O que representam as declarações críticas do PGR à Lava-Jato?
Parecem ser equívocos decorrentes do desconhecimento sobre como funciona a operação. O tamanho e a complexidade de um caso desses tornam, muitas vezes, difícil seu entendimento. O procurador-geral se mostrou surpreso, por exemplo, com o fato de termos uma base de dados de 500 terabytes, mas se tranquilizaria facilmente se compreendesse que a imensa parte disso são cópias de mídias apreendidas. Como a Lava-Jato já passou de 70 fases, é como se tivesse sido apreendida uma média de sete a 14 computadores de 500 gigabytes a cada fase, o que é bastante natural.

O ministro Edson Fachin negou pedido da PGR para reconsiderar decisão sobre compartilhamentos de dados da Lava-Jato. É uma vitória? O PGR diz que a força-tarefa é como uma “caixa de segredos” e que ia atuar para acabar com o “punitivismo” no MP.

A decisão do ministro Fachin é acertada, mas não se trata, para nós, de uma disputa, mas, sim, de cumprir a lei, cuja força foi, no meu entender, restabelecida. Não há caixa de segredos, todos os nossos documentos e procedimentos estão registrados nos sistemas eletrônicos do Ministério Público, da polícia ou da Justiça e são sindicáveis pela Corregedoria, que, todo ano, faz uma correição ordinária na força-tarefa e jamais constatou alguma infração funcional. Esse tipo de especulação que lança suspeitas, sem qualquer indicativo de irregularidade, não é construtivo para a instituição e o trabalho. Não vejo, também, um punitivismo, mas um esforço extraordinário para romper a impunidade histórica de criminosos do colarinho-branco e alcançar justiça.

A criação de um órgão, em Brasília, para reunir dados colhidos pelo MPF e centralizar ações de combate à corrupção seria um retrocesso?

Uma unidade central anticorrupção pode ser um avanço se tiver mecanismos de governança e transparência que assegurem sua plena independência. De positivo, um órgão assim permitiria a perenização institucional de experiências e conhecimentos adquiridos em grandes investigações.

O senhor vê os processos no CNMP como uma perseguição à Lava-Jato?

Muitos investigados e réus utilizam pedidos de punição para vingança pessoal. A proteção mais básica para promotores e juízes que atuam contra poderosos é aquela contra retaliações. A grande maioria das reclamações disciplinares foi protocolada no CNMP por réus, investigados e seus aliados e tinha esse conteúdo retaliatório, não se convertendo em processos disciplinares.
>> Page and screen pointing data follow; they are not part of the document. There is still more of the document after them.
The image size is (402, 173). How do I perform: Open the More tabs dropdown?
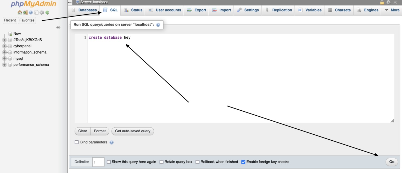392,10
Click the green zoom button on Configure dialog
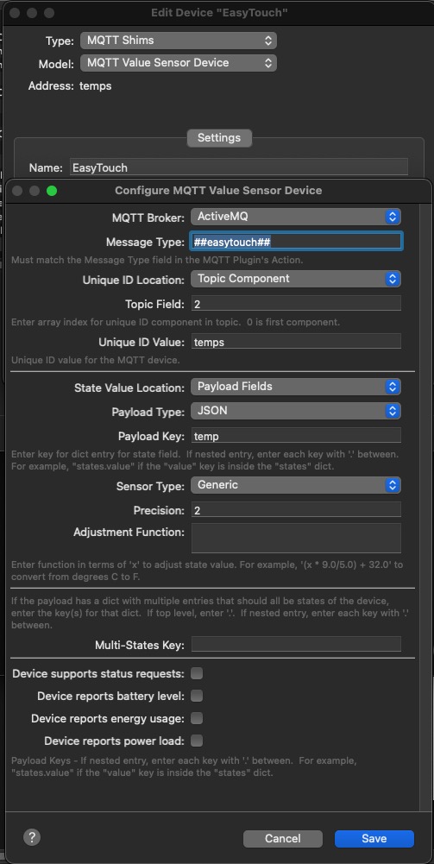Image resolution: width=434 pixels, height=864 pixels. click(52, 191)
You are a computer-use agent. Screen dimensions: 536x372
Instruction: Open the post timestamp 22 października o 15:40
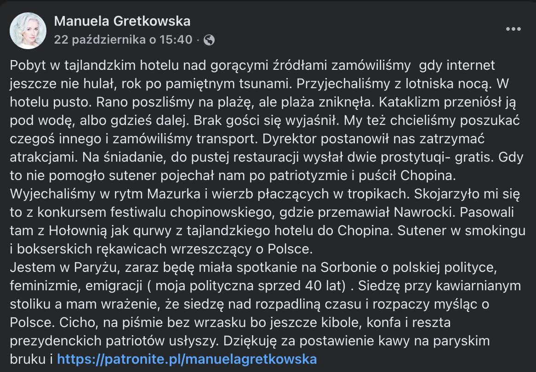pyautogui.click(x=123, y=40)
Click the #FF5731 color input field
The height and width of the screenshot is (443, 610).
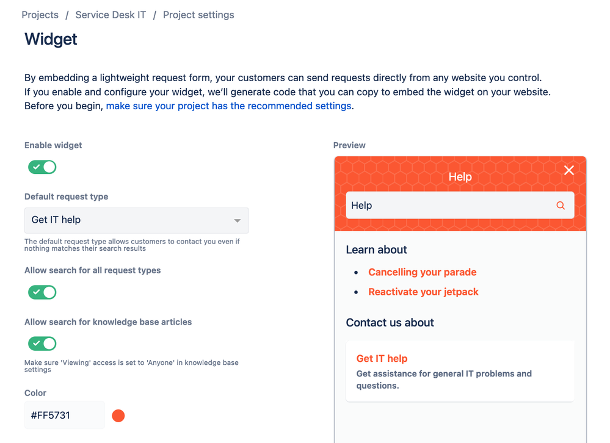(64, 416)
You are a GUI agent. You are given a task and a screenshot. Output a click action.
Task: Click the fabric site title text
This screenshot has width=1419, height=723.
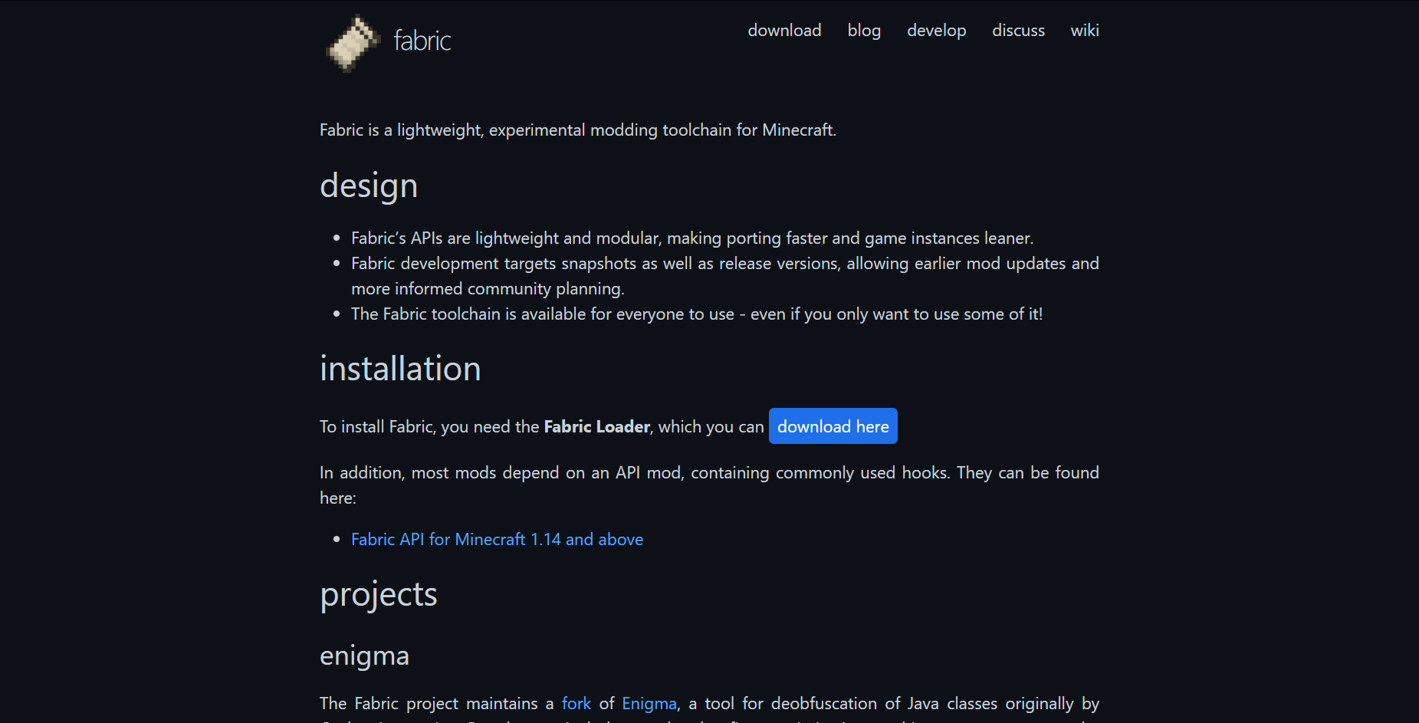click(x=422, y=41)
É interessante notar que jamais houve reclamações disciplinares movidas por agentes públicos com os quais atuamos nos últimos seis anos, dos mais diversos órgãos como MPF e da PF (Polícia Federal), JF (Justiça Federal), RF (Receita Federal), AGU (Advocacia-Geral da União), CGU (Controladoria-Geral da União), TCU (Tribunal de Contas da União), Coaf (Conselho de Controle de Atividades Financeiras), DRCI (Departamento de Recuperação de Ativos e Cooperação Jurídica Internacional).

Para o senhor, o que significará se o Conselho decidir pelo seu afastamento da força-tarefa?

Os três precedentes de remoção compulsória pelo Conselho Nacional envolvem casos graves de omissão e desídia na atuação, muito diferente da minha realidade de dedicação ao Ministério Público e ao serviço à sociedade. Seria o primeiro caso de afastamento dissociado de uma atuação leniente, mas, sim, aguerrida e combativa. Jamais respondi a processos disciplinares pela atuação em investigações e processos, a qual é, aliás, coletiva, de uma equipe, e não individual. Nesse contexto, meu afastamento forçado da maior operação anticorrupção da história brasileira, que pode acontecer para cidade distante de Curitiba, intimidaria pelo exemplo e enfraqueceria a independência do trabalho do Ministério Público.

No caso envolvendo o senador Renan Calheiros (MDB-AL), acredita que cabe ao senhor, como autoridade de um poder que investiga políticos, posicionar-se contra a eleição de um parlamentar à presidência do Senado, como o fez, estabelecendo uma conexão entre a possível eleição dele ao não avanço de uma reforma contra a corrupção?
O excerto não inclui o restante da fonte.